A: We do a lot of the things you mentioned (battle cards, demo scripts, and video demos). Our sales team leverages a lot of our online content, so it can be used directly by prospects and by our own sales team - things like comparison pages, blog posts, content assets, product pages, etc.
Also, we create some sales playbooks, which have been well received, especially for major segments we target (types of restaurants, for example), or for major product launches. These playbooks have all of the resources related to that segment or product in one place including messaging, links to assets, objection handling, ways to source leads, and so on.
Finally, in a COVID world, we are putting more emphasis on sales decks since most of our meetings are remote. This is new for us since traditionally you wouldn't walk into a restaurant and give a formal PowerPoint conversation.

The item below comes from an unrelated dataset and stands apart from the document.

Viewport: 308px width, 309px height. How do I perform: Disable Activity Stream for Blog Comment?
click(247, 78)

Q: How does sales enablement work at Toast? Do you have a dedicated sales enablement team? If so, how does that work for you, i.e. where do you and their lines begin and end?

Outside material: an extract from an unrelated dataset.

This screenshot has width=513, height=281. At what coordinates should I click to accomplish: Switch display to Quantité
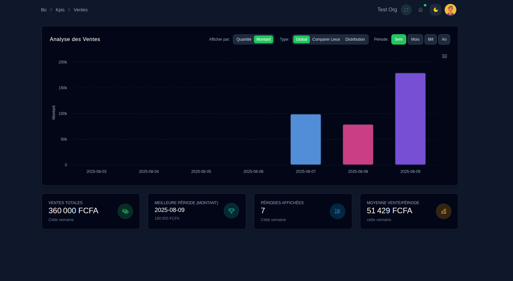coord(244,39)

A: We do - there is a dedicated sales enablement team within sales, in addition to a lot of enablement work that happens on my team.

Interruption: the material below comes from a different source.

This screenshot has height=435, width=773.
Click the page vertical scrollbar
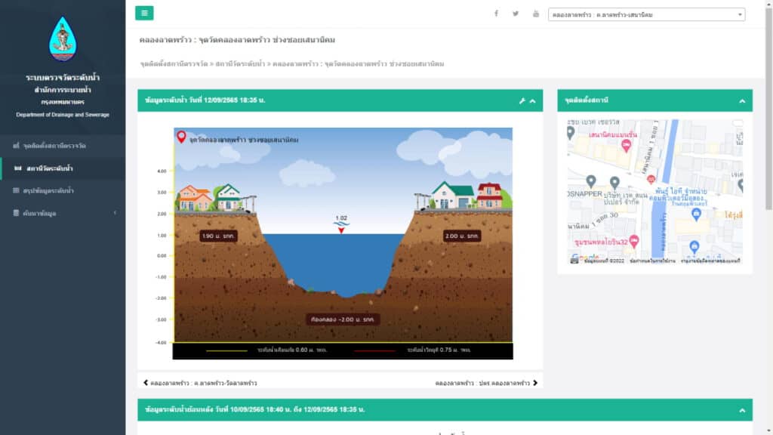point(768,113)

The way we work together is sales enablement is responsible for standing up forums or ways to reach sales (weekly training, team meetings, QBRs, in-person training, etc.), and we plug into those forums with the product, competitive, market intel and messaging content. They give us feedback on the content in development to ensure it will resonate with sales, fits into our sales methodology, and makes sure it's interactive and engaging. They also go out and repeat and amplify our training in smaller group settings.
Finally, they are responsible for some types of training, like sales skills training, where we have input on those types of training (e.g. around objection handling or discovery). We'd be coming up with the answers to objections or the types of discovery questions, but they're developing it as a skill.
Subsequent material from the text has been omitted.